Kakak mulai terbatuk-batuk. Sebelah tanganku yang dipakai untuk melingkari punggungnya terasa basah. Aku bisa merasakan Kakak tersentak di pelukanku. Tangannya mencengkeram bahuku, tapi tidak terasa sakit. Darah terus menggenangi lantai sampai kakiku ikut terasa basah. Warna merah di lantai memantulkan bayanganku dan Kakak, seiring napasnya yang semakin lemah. Aku membisikkan sesuatu ke Kakak. 

Kulepas pelukanku. Kupegangi kedua bahunya. Lalu, aku melihat bola mata Kakak hampir keluar. Kutebak, tadi ia sangat terkejut. 

‘Ah imutnya,’ pikirku. 

Napasnya perlahan-lahan menghilang. Kakak, tertidur di pundakku. Tampak nyaman dan tenang. 

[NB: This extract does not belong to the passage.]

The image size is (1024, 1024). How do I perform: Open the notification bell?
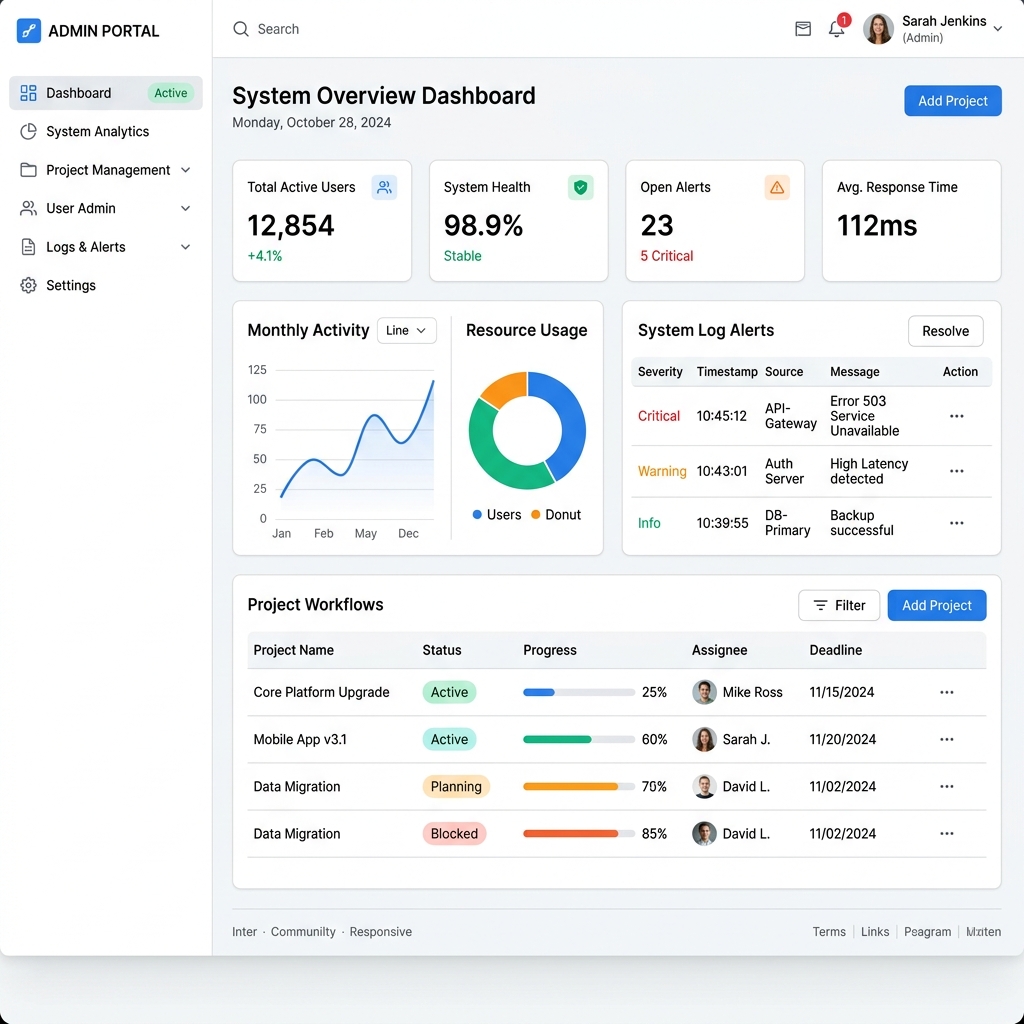pyautogui.click(x=837, y=29)
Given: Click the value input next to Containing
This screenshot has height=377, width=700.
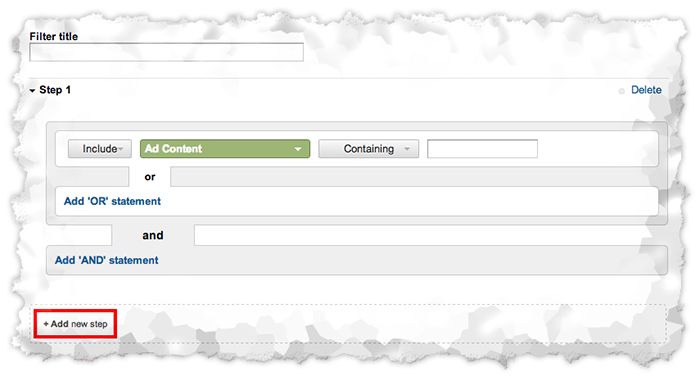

Kejadian tersebut sudah lama. Namun, aku masih ingat apa yang kubisikkan waktu itu: “Kak, waktu kita berhenti di sini.”

Hal itu membuatku tertawa. Aku menghentikan waktu. Menggelikan. 

Aku keluar dari kamar dan berjalan menuju sisi akuarium ikan mas, tempat terakhir aku memeluk Kakak. Aku tahu sampai sekarang Kakak masih melihatku dari balik kaca akuarium. Kuambil pelet ikan di sebelah akuarium. Lalu menaburnya di atas air. Ikan-ikan mulai berkumpul dan berebut ingin memakannya.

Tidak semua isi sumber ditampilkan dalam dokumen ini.